### EXERCISE BRIEF:
Give the lines of all the records below as a numbered list, skipping blank lines and leaving out the pictures.

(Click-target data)

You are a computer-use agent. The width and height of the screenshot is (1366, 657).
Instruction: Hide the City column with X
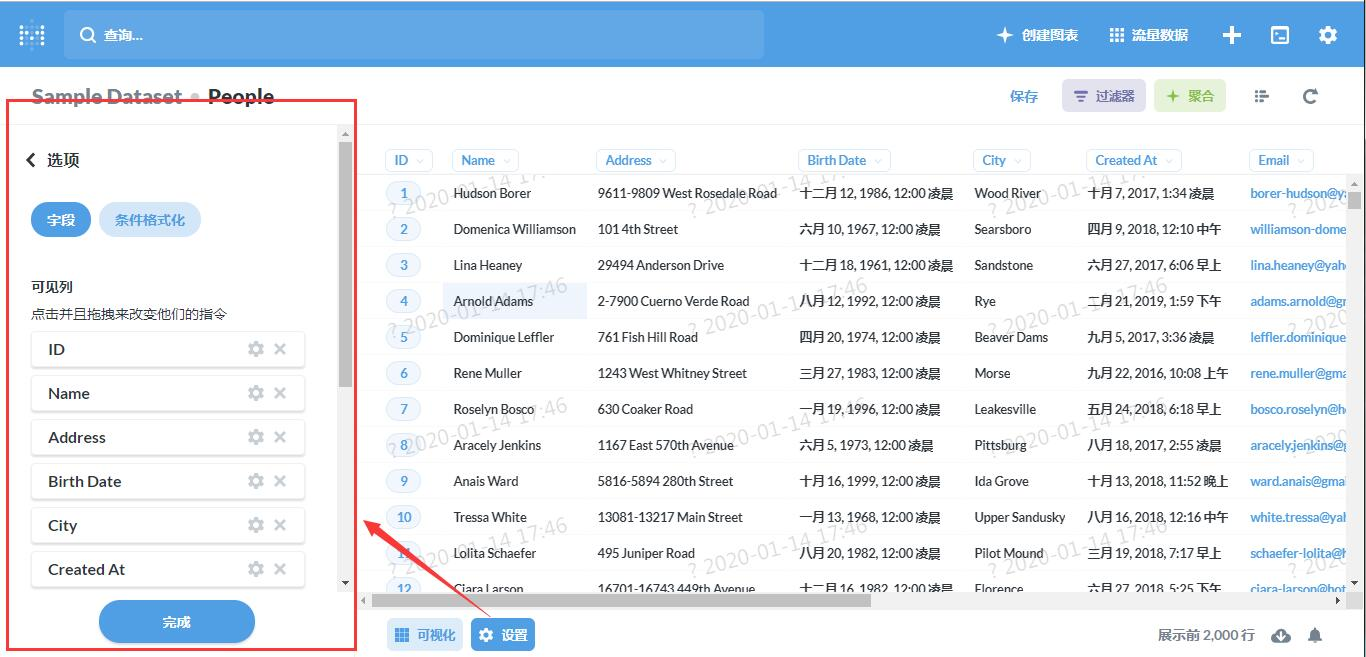pyautogui.click(x=280, y=525)
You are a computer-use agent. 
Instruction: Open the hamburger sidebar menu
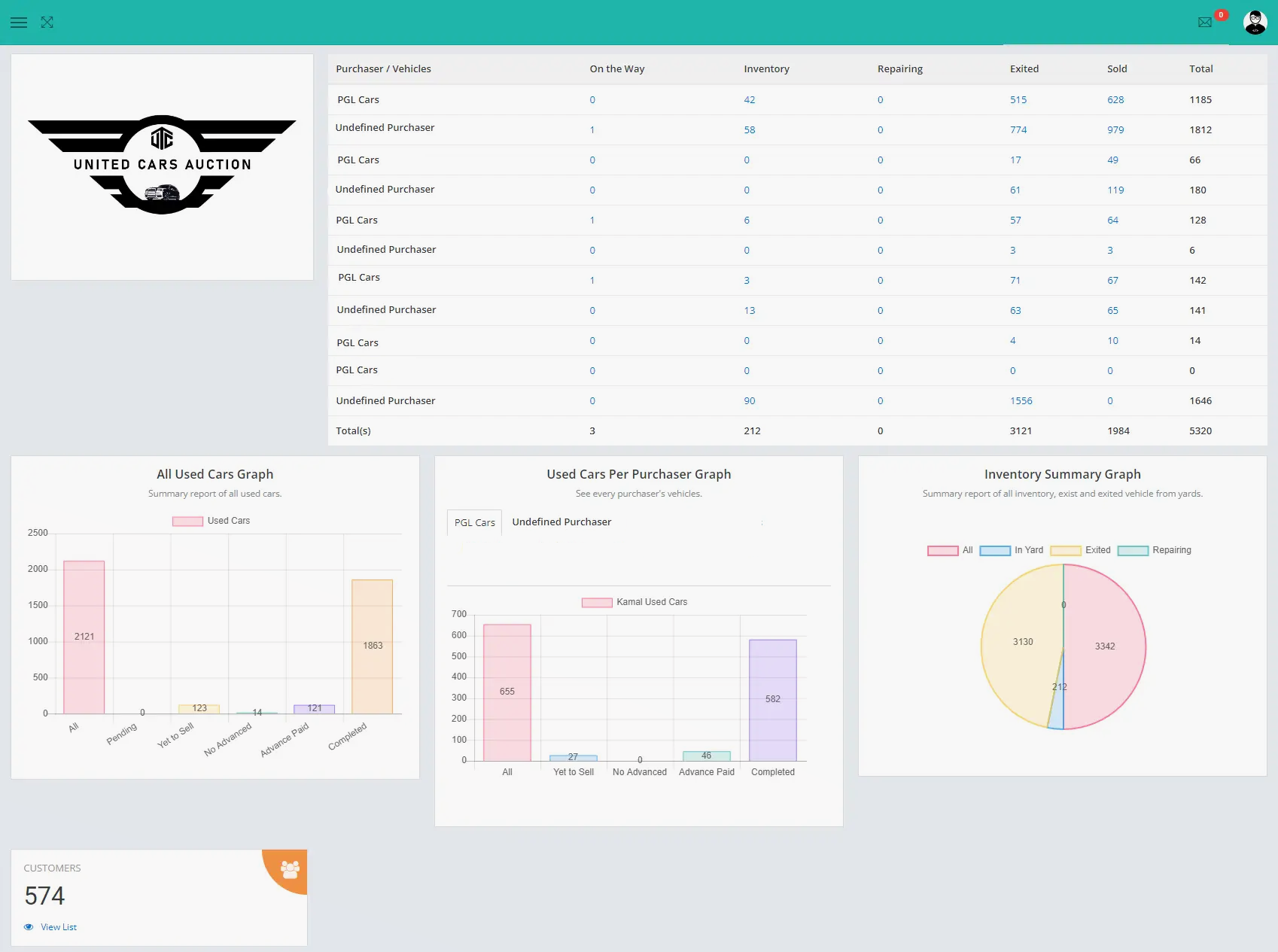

### ANSWER TO THE EXERCISE:
1. You are a computer-use agent. The width and height of the screenshot is (1366, 657).
2. Instruction: Hide the City column with X
3. pyautogui.click(x=280, y=525)
4. You are a computer-use agent. 
5. Instruction: Open the hamburger sidebar menu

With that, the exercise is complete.